Para Giannini, esse modelo de atenção, com ênfase na internação, é um modelo que cumpre muito mais o papel do isolamento social do que de cuidado com a pessoa. Além disso, é um alto custo para as famílias e para o Estado. Ele conta que já encontrou casos de crianças internadas por determinação judicial sem nenhuma avaliação sobre qual seria o atendimento correto. “Uma criança de 13 anos, internada há dois anos, com indicação de alta, mas o juíz não autorizava a alta. Que tipo de tratamento é esse?”, contou. “O nível de descuido está neste nível, são situações que fogem a qualquer análise e aos princípios da racionalidade”.
Inspeção conjunta
A ação conjunta dos órgãos federais é inédita e mobilizou cerca de 100 profissionais, nos dias 16 e 17, em vistorias que aconteceram simultaneamente em mais de 30 comunidades terapêuticas nos estados do Mato Grosso, Minas Gerais, Pará, Paraíba, Pernambuco, Rio de Janeiro, Rio Grande do Norte, Rondônia, Santa Catarina e São Paulo, além do Distrito Federal.
Giannini, a procuradora federal dos Direitos do Cidadão, Deborah Duprat, e o perito do Mecanismo Nacional Prevenção e Combate à Tortura, Lucio Costa, vistoriaram pessoalmente comunidades terapêuticas no Mato Grosso. O estado foi alvo de um relatório recente do MNPCT que também apontou casos graves de violações de direitos humanos, como privação de liberdade em desconformidade com a lei, indícios de trabalho análogo à escravidão e também de crime de sequestro e cárcere privado.
As informações e dados coletados nesta vistoria em todo o país serão sistematizados em um relatório que será divulgado nos próximos meses. O documento será encaminhado aos órgãos competentes no sistema de Justiça e nas três esferas administrativas. As situações mais graves receberão os imediatos encaminhamentos por parte do Ministério Público. já existe, no âmbito do Ministério Público Federal, mais de 50 procedimentos extrajudiciais para apuração de violações de direitos em comunidades terapêuticas.

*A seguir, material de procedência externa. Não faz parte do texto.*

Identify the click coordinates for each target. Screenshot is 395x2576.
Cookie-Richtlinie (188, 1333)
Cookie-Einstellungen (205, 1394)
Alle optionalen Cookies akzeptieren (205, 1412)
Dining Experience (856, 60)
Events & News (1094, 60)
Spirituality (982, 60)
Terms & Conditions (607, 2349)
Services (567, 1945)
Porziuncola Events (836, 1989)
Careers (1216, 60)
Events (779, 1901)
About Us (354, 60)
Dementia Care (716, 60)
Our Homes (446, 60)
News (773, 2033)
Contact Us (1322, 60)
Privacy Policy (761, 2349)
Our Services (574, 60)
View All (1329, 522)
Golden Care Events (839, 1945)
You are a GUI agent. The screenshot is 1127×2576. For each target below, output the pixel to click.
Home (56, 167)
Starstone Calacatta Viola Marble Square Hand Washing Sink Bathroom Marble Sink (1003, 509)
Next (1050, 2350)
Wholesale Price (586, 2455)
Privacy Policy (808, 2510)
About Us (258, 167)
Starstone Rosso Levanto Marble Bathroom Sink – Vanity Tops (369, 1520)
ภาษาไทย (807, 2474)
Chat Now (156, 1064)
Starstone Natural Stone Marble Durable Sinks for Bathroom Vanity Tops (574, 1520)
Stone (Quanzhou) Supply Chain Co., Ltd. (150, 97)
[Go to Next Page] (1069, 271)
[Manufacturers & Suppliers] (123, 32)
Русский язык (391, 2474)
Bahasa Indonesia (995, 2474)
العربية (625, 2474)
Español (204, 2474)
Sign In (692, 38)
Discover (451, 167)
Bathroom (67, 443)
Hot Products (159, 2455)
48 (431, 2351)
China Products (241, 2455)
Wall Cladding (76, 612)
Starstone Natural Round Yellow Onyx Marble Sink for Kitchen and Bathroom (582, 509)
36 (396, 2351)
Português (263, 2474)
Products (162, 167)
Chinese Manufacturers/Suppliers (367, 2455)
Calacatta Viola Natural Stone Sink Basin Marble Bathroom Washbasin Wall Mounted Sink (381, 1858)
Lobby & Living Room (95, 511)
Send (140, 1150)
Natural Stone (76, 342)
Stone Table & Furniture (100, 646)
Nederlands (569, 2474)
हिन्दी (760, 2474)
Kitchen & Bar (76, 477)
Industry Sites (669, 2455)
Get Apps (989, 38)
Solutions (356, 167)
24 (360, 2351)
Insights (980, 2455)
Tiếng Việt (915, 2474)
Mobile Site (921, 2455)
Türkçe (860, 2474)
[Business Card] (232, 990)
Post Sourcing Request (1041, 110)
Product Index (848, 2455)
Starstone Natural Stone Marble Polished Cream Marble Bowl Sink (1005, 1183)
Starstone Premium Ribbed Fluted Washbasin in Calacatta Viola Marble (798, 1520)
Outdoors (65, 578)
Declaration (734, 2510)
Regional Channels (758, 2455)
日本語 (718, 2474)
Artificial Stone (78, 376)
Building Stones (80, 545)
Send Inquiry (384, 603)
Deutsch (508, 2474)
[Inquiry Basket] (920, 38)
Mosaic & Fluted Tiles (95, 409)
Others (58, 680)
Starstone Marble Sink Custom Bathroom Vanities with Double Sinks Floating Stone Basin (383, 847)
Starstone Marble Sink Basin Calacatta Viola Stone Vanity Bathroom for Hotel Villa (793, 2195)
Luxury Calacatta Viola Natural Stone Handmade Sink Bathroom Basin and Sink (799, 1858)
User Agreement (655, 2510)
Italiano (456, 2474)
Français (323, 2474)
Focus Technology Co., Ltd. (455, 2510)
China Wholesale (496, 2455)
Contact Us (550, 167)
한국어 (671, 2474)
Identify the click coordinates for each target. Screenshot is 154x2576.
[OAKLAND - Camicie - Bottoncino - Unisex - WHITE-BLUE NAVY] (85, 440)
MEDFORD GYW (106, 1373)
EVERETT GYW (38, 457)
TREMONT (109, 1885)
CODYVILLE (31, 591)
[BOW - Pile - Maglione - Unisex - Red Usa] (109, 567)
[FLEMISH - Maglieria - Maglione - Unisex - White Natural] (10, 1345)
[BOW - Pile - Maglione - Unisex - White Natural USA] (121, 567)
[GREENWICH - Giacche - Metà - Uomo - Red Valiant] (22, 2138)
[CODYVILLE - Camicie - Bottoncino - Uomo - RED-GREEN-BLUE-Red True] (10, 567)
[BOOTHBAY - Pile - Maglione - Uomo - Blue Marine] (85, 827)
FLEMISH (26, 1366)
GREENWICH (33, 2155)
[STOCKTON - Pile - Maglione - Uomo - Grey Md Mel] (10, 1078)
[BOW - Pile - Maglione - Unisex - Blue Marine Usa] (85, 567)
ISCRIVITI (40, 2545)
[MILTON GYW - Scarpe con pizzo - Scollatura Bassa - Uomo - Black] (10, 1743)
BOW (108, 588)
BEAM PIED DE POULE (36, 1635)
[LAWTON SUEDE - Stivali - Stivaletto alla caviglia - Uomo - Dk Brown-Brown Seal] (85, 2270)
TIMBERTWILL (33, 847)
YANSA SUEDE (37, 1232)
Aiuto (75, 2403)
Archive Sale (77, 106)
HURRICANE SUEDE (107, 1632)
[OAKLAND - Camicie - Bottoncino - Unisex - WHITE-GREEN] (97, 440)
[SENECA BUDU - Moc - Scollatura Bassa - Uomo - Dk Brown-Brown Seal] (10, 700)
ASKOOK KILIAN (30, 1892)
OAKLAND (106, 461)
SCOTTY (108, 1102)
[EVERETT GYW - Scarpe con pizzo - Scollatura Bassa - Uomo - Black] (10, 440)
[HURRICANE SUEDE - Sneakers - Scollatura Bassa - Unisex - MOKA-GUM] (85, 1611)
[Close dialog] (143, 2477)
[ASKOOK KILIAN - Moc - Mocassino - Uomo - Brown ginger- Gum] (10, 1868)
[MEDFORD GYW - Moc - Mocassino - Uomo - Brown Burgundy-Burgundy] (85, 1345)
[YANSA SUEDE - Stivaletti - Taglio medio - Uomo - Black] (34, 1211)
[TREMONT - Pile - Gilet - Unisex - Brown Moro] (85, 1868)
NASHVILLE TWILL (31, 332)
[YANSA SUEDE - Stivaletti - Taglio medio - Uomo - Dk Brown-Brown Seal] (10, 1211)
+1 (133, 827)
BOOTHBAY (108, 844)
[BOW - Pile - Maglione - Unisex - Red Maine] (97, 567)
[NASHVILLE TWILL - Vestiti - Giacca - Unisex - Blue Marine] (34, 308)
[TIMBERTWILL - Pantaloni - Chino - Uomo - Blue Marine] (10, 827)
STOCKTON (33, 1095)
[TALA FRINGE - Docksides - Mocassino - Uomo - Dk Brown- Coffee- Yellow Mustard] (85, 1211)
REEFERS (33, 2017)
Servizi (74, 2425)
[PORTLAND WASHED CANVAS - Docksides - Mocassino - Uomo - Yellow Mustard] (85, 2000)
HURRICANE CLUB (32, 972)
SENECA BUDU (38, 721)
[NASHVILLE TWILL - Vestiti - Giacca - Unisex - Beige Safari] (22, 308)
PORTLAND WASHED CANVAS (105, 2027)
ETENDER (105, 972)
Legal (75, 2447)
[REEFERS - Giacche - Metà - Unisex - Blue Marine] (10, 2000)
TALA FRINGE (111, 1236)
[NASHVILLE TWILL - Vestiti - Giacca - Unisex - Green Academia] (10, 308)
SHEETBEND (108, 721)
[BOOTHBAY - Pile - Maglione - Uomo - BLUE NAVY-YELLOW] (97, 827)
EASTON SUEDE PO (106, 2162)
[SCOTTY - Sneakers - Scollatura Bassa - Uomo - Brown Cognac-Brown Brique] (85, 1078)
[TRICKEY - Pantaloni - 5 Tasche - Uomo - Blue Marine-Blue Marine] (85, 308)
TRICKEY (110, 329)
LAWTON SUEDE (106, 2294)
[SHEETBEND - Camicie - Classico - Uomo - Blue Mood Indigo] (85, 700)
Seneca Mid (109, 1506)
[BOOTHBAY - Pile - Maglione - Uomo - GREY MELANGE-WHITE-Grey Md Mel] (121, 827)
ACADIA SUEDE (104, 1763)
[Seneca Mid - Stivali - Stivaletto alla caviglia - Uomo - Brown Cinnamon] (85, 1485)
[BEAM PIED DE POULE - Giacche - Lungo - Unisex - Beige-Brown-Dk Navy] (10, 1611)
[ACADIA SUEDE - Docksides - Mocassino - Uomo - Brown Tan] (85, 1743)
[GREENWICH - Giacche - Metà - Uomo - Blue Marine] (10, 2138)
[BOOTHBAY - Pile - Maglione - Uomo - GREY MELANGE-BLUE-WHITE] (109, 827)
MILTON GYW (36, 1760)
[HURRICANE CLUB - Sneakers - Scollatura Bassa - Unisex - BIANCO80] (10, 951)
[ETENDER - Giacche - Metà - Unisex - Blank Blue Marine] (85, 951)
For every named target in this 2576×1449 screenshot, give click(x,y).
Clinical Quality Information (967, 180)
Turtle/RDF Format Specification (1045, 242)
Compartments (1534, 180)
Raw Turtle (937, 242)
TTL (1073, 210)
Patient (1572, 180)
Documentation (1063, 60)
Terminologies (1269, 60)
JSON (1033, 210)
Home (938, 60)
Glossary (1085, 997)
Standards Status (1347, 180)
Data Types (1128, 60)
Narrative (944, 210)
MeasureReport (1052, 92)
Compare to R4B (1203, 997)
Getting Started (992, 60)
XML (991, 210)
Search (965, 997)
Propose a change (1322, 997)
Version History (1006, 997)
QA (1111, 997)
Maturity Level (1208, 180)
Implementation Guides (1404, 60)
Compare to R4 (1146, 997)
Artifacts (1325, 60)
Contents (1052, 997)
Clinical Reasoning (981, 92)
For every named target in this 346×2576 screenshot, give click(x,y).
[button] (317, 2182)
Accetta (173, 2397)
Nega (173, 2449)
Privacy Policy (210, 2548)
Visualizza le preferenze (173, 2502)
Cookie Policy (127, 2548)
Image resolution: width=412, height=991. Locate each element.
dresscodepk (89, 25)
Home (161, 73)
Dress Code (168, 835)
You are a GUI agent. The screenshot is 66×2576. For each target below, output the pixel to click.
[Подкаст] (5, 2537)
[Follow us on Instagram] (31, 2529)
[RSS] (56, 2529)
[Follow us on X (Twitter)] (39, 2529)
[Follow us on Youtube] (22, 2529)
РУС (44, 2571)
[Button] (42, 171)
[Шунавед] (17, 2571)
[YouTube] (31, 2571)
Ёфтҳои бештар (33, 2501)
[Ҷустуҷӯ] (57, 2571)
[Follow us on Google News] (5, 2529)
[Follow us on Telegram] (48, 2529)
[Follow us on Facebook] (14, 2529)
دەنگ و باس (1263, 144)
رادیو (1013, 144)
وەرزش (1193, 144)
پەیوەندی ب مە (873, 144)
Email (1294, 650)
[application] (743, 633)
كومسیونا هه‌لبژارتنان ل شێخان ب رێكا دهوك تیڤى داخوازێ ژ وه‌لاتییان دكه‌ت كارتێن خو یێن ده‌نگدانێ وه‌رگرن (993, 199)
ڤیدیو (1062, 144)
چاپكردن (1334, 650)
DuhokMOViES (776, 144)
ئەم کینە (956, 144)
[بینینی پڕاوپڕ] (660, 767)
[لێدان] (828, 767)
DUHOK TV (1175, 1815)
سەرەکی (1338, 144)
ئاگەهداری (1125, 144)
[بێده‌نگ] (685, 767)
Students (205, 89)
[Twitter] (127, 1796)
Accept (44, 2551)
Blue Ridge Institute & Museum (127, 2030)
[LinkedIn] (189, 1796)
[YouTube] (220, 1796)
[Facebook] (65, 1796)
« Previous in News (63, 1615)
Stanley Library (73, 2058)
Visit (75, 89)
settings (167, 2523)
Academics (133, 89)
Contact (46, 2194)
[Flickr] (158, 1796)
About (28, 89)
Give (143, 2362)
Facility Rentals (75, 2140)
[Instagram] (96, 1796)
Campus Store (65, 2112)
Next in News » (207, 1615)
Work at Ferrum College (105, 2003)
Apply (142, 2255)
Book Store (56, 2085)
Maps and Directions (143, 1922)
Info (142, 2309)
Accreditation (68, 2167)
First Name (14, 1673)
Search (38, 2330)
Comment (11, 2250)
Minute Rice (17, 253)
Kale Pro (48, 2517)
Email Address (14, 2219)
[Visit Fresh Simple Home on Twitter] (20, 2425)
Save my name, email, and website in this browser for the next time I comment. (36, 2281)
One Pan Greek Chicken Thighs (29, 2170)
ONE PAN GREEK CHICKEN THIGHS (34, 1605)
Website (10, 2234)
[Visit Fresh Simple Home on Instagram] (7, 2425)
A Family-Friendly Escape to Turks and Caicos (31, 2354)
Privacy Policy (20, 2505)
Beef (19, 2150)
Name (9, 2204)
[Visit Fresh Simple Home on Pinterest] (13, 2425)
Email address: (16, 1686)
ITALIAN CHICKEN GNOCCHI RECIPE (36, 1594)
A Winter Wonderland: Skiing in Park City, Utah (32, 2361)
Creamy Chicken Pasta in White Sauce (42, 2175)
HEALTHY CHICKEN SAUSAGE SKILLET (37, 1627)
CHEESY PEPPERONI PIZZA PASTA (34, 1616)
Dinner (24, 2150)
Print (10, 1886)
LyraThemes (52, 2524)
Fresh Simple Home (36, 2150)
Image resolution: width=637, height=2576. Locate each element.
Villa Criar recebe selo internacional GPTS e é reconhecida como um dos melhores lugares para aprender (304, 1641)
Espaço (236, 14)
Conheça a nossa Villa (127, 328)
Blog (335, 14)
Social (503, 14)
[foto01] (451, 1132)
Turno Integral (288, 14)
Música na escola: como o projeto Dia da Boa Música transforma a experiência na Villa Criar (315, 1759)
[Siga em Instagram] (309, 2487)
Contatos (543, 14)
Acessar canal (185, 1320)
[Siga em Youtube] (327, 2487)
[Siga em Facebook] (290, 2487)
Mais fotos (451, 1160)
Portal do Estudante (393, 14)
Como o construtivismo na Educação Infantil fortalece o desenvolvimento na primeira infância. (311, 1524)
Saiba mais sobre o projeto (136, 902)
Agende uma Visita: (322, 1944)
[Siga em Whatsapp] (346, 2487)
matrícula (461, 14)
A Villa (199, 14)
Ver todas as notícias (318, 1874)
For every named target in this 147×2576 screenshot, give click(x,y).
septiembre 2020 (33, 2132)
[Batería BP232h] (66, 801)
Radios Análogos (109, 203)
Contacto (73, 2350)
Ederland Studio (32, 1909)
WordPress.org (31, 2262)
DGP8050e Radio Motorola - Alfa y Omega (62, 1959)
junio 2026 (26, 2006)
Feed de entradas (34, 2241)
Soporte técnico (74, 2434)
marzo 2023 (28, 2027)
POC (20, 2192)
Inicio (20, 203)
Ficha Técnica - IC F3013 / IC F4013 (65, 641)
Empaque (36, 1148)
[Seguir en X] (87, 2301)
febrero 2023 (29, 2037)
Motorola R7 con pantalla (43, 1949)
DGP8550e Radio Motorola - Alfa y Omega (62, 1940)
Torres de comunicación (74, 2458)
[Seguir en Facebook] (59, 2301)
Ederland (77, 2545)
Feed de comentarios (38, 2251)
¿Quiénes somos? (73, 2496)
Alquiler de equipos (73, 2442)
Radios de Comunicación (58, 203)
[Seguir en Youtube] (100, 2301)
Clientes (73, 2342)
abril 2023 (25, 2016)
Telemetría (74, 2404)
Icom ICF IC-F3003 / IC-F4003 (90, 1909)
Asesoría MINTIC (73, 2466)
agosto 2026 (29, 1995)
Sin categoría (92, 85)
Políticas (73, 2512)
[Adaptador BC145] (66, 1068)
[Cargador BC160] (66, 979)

“São questões de saúde pública que precisam ser enfrentadas de uma maneira consistente, tecnicamente capacitada e socialmente digna. Uma das causas da existência de serviços precários é a falta de políticas consistentes e que têm abrangência para evitar que esse tipo de situação aconteça”, disse o presidente do CFP, Rogério Giannini.
Para o CFP, as comunidades terapêuticas têm atuado como ambientes de reprodução de práticas manicomiais e violação de direitos, na contramão dos princípios da reforma psiquiátrica estabelecida pela Lei nº 10.216/2001, que estabelece um modelo de atenção que garanta a convivência social e protege dos maus tratos. Em 2011, o órgão também lançou um documento sobre locais para internação de usuários de drogas, que identificava práticas como castigos físicos e psicológicos, desrespeito à liberdade religiosa, à diversidade na orientação sexual e identidade de gênero, além do confinamento compulsório como regra.
Até o final dos anos 1980, segundo o CFP, o manicômio era o ápice de uma concepção que excluía, segregava e negava a cidadania a homens e mulheres condenados em decorrência de maus tratos e da violência dos eletrochoques e solitárias. O movimento de luta antimanicomial no Brasil completa 30 anos em dezembro. Em 1987, a chamada Carta de Bauru, foi o primeiro manifesto público no Brasil pela extinção dos manicômios e contrário a exclusão de pessoas em sofrimento psíquico.